Kultur : Kylie Minogue: Hallo Hedonisten!

Jost Kaiser

Dass es in einem Kylie-Minogue-Konzert, mal einen Moment geben würde, in dem man den Friedrich Merz gerne dabeigehabt hätte - das war nicht abzusehen. Aber als während des Stückes "Your disco needs you" in der Berliner Columbiahalle die deutsche Fahne geschwenkt wurde - da war es so weit. Erst wehte das Banner noch neben dem Australiens an der Fahnenstange, dann ließen es die Kylie-Go-Go-Girls wie ein Lasso über dem Kopf schwingen, schließlich endete das Textil als Lendenschurz an kreisenden Tänzerinnen-Lenden neben anderen an Tänzerinnen-Lenden kreisenden Flaggen. Und dazu singt Kylie auf Deutsch: "Du bist niemals allein."

So einfach ist das: die Disco als soziale Utopie, in der alle Unterschiede von Nation über Geschlecht bis Alter im stampfenden Rhythmus eingemacht werden. Das Medium als Botschaft, der Text als eigentlich überflüssige Sinn-Doppelung: "Love you", "Turn it into love", "Touch me" oder einfach nur "Love", "Feel", "wow", "hey", "uhhh!"-Disco, das Fest der Liebe, der lasziven Freude, der Körper. Mach mit, sei dabei ruft Kylie in ein glitzerndes Nichts gewandet, der Kitsch wird sozialisiert: "You have so beautyful faces", sagt Kylie. Hallo Hedonisten!
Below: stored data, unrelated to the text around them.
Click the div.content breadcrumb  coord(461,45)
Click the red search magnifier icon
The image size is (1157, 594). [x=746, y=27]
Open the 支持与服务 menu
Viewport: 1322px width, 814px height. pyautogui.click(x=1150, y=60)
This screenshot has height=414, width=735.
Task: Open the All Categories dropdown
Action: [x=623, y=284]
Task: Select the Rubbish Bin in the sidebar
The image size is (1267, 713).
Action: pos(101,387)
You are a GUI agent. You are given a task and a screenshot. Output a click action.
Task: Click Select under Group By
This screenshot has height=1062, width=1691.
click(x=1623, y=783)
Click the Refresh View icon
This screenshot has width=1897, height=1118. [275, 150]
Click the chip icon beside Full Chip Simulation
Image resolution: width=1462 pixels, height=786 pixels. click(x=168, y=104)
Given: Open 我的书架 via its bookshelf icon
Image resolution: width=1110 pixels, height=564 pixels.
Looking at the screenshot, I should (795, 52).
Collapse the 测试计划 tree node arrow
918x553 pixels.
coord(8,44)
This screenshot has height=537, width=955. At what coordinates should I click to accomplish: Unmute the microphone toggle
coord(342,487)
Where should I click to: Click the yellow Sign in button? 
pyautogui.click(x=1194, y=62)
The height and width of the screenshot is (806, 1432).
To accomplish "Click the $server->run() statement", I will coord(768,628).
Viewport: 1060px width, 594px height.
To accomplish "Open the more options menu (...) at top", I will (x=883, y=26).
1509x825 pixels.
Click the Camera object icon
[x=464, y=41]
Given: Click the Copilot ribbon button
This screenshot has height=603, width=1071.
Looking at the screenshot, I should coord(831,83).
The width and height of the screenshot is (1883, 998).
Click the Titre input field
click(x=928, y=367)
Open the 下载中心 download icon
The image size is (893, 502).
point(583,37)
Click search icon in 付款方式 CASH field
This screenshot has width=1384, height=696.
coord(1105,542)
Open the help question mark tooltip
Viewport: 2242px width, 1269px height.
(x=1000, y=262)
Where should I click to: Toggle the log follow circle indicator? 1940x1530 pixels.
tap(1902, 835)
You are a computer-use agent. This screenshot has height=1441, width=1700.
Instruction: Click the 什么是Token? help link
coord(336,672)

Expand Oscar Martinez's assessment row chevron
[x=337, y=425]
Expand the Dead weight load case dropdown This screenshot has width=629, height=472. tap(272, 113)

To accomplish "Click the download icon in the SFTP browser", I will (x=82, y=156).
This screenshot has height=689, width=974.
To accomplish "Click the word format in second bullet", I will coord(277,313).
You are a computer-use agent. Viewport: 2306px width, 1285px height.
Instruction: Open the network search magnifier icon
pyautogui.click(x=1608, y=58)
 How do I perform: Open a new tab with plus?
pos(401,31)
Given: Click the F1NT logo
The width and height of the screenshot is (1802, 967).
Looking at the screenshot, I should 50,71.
Lange Rede, kurzer Sinn - und der ist nicht größer als 1,60 Meter: Kylie Minogue ist wohl zurzeit die größte Disco-Queen und wird in der Columbiahalle von 2000 Menschen auch so behandelt: euphorisch. Madonna trägt Kylie Minogue-T-Shirts, Robbie Williams schreibt ihr Songs, und der Underground-Altvordere Nick Cave singt zuweilen mit ihr. Ähnlich wie bei Madonna geht Kylie Minogues Aufstieg, einer vom ehemals belächelten Pieps-Stimmchen, ins Unermessliche. Und wie Madonna oder auch die Pet Shop Boys hat sie die Genre-Grenzen ad absurdum geführt. Früher, man erinnert sich an die allerorten bipolare Welt, gab es mal "Independent" und die "Charts": jene Produzentenmusik, zu der in ihren Anfängen auch Kylie Minogue gezählt wurde. "Stock, Aitken, Waterman" hießen die bösen Buben, die Hits am Fließband produzierten. "I should be so lucky" hieß der größte, den sie für Kylie schrieben. Aber eigentlich war das auch damals schon underground, schwuler underground, der auch schon die frühe Madonna verehrt hatte. Später, in den neunziger Jahren, als einige Autoren Tanzmusik theoretisierten und die Disco zur sozialen Utopie erklärten, bekamen Disco-Queens wie Madonna oder auch Kylie Minogue die höheren Feuilleton-Weihen.

Für Kylie Minogue jedenfalls ist die Bühne in der Columbiahalle definitiv zu klein: Es fehlen die Showtreppe und die Wasserfontäne, insgesamt der Raum für eine Show, die sich der großen Geste verschrieben hat: Hollywood, das Broadway-Musical, Las Vegas. Die großen Unterhaltungsgenres der Vergangenheit müssen es schon sein für Kylie: "All you can do is step back in time", singt sie. Und so lässt sie sich von ihren Tänzern, die mal in Matrosenanzügen, mal in Football-Panzern, mal in komischen Lederlappen stecken, auf Händen tragen. Mal tänzelt Kylie in weißem Smoking und Zylinder auf dem Konzertflügel, mal schwenken die Tänzerinnen Federwedel: mittendrin Kylie. Doch anders als bei Britney Spears, die sich in ihren Shows auch der großen Hollywood-Geste verschrieben hat, wird die Show bei Kylie Minogue nie zur choreografischen Leistungsschau von Tanzmaschinen. Regeln sind dazu da, gebrochen zu werden, sagt das Disco-Postulat. Und so tänzelt Kylie immer ein bißchen mit - oder lässt es eben bleiben.

Kylie Minogue wirkt einfach souverän. Und am Ende macht sie das, was alle im Saal machen: Hopsen, den einen Arm in die Luft gestreckt. Als mit großem Knall Konfetti und Luftschlangen vom Himmel fallen, ist es wie beim Karneval: Ich bin wie ihr! Mit dieser schönen Lüge entlässt die Disco-Queen nach über anderthalb Stunden Gehopse und einem großartigen Konzert das Publikum in die kalte Berliner Nacht.